One of the things that attracted Quillin to the musical is that it takes theatrical stereotypes and tropes and satirizes them. He says this style of theater was developed by Bertolt Brecht.
“In that case it’s highly, highly, highly theatrical,” Quillin says. “There’s not a scent of realism at all.”
Quillin says they are taking to heart the fact that the musical doesn’t take itself too seriously, but at the same time the characters take everything seriously.
“It plays very closely on that motif where you’ve got all these characters that everything literally is a matter of life and death, and most of these characters have not gone to the bathroom in a very, very long time,” Quillin says.
Some of their research included discovering what exactly happens to the human body after holding urine for an extended period of time. Quillin’s wife, a nurse, helped them develop a sheet to coincide with the symptoms.
“It basically causes you to go crazy,” Quillin says. “And on a certain level, even though the play never directly addresses that, it addresses that ... We’ve got a couple of characters that have gotten themselves so much to that point that they’ve not gone pee in that long that this is what happens to them at this point.”

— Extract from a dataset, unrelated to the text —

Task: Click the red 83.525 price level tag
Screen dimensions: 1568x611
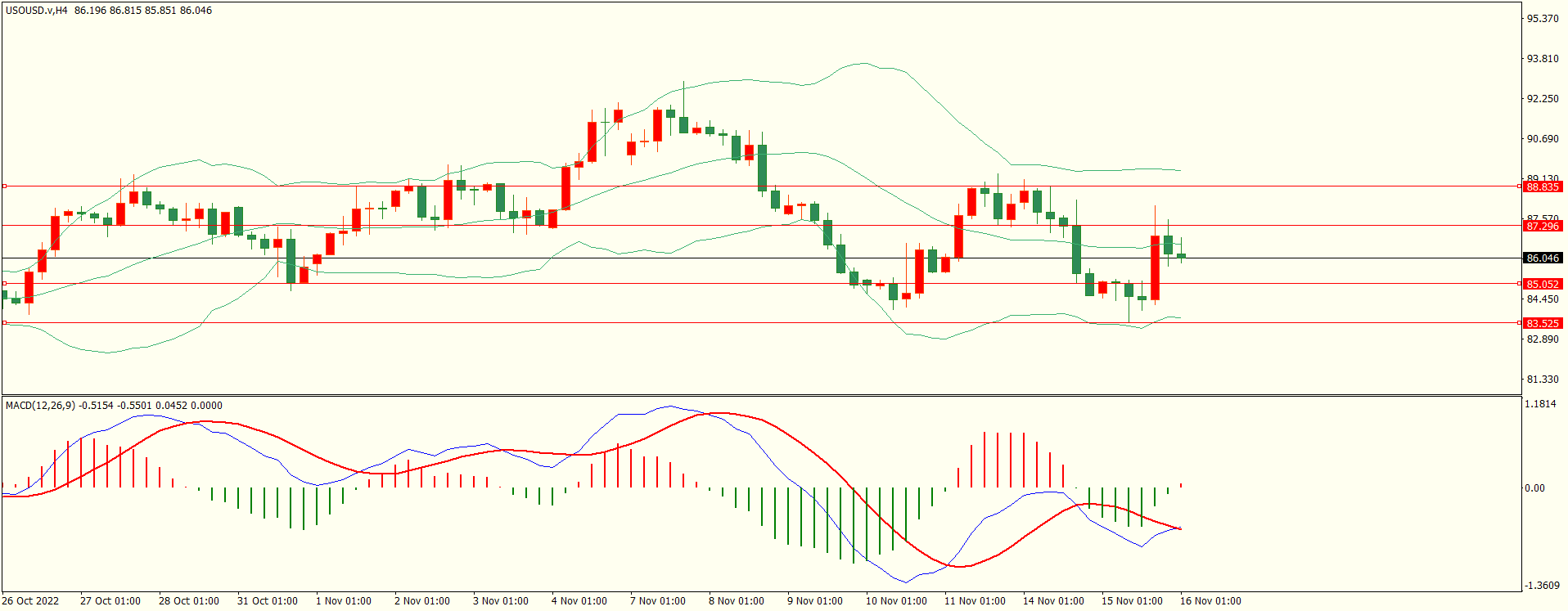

Quillin says the play is very minimalistic in its presentation, but the music includes wide, sweeping and rich pieces.
“We’ve got some very adept choral singers as well as being soloists as well,” Quillin says. “They’re working really, really well together to bring that choral sound but also in stepping forward as soloists and leading characters.”
The show comes complete with a Romeo-and-Juliet-style romance and narrators who also exist in the world of the play to guide the audience through the musical.
“It’s very tongue-in-cheek, it’s very fun,” Quillin says. “It’s actually quite a tame musical.”